Style points aren’t counted in hockey, and for just the third time this season, the Calgary Flames won a hockey game when trailing after 40 minutes, taking a 3-2 shootout win over the Nashville Predators. Calgary trailed 1-0 and 2-1 in this game, and for the seventh time this season, it took a shootout for Calgary to get the win, but at this point that’s not important…you can make it five straight wins and a little closer to that all important playoff spot.
An absolutely furious start for the Flames gave them opportunity after opportunity, and Kent had scoring chances 8-0 early on, yet things remained scoreless. And then a string of giveaways from Cory Sarich helped the Predators break in on a 2-on-1, with Martin Erat finishing a Sergei Kostitsyn pass, and on their first scoring chance, the Preds took a 1-0 lead. From there on out, Nashville tilted things back the other way, getting the next nine chances and carrying a one goal bulge into the intermission.
The middle frame was fairly tame, with not much happening at either end of the ice. Bad ice in Nashville seemed to really hamper anything from happening, and both teams fell into a very conservative game plan, which I guess is to be expected in the first game after the All Star break. For the 24th time this season, Calgary trailed into the third period, with only two wins to show for it.
Calgary drew even early on, with Matt Stajan scoring at 2:57, getting his fourth past Pekka Rinne in a soft manor. Rinne should have stopped the slap shot from just inside the blueline, but the Preds cancelled it off on the powerplay at 5:24 with Patric Hornqvist putting home his 16th catching Miikka Kiprusoff going the other way to restore the one goal lead. But a nice shift from Calgary’s first line midway through the frame drew Calgary even once more, from an unlikely source. After Jarome Iginla started the shift, Alex Tanguay would eventually find…CORY SARICH in from the blueline, and he’s fire home his second of the season. The Flames wouldn’t be able to score on a late powerplay, and off to overtime we went.
Neither team did a whole lot in that extra five minutes, so it was a shootout that would decide things once again for Calgary. These two teams each had six shootout wins heading in, leading the NHL in that category, and Rene Bourque’s goal was the only one needed as Kiprusoff stopped all three Nashville shooters to help Calgary to the win.
One Good Reason…
…why the Flames won? I really liked their third period. Even though Calgary gave up the powerplay goal after tying it the first time, the Flames played a strong final 20 minutes to get this thing to extra time. They scored twice at even strength, limited the Preds to very little (one chance) at 5-on-5, and got themselves in a position for at least a single point.

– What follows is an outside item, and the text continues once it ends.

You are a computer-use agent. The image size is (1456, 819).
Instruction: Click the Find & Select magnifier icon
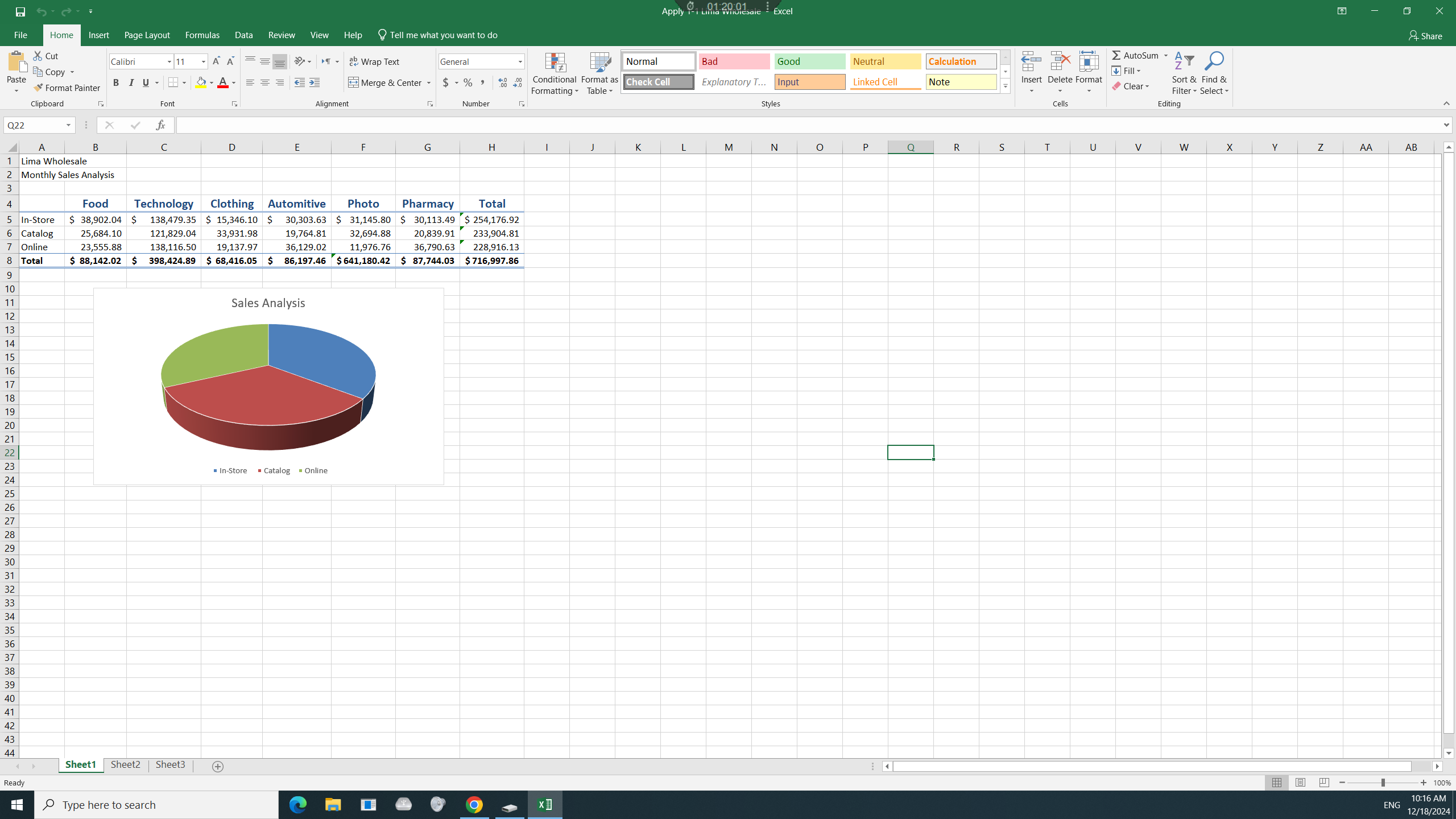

They now have points in 10 of their last 11 games, and the third period in this game was a big reason why.
As much as it was nice to see Stajan score his fourth of the season, I’ll go Curtis Glencross who was very strong along with Stajan on that third line. Both players had strong games, but Glencross was making things happen offensively with a nice physical game, and his work at the other end was just fine. When Glencross is on, he’s a difference maker, especially on a third line. I felt he made a difference a few times on this night.
Sum It Up
That’s a sixth straight win for the Flames in Nashville and a fifth straight win overall, yet, they don’t move out of 12th place in the Western Conference. Sure they’re tied with a few other teams with 56 points, but it shows you the difficulty of really moving up. That being said, they’ve taken three of three from a conference opponent, even with the Preds taking two of a possible six points. Calgary’s got six of six, and they’ll take that. Just start winning in regulation…because these shootout wins get nullified in the event of an eighth place tie.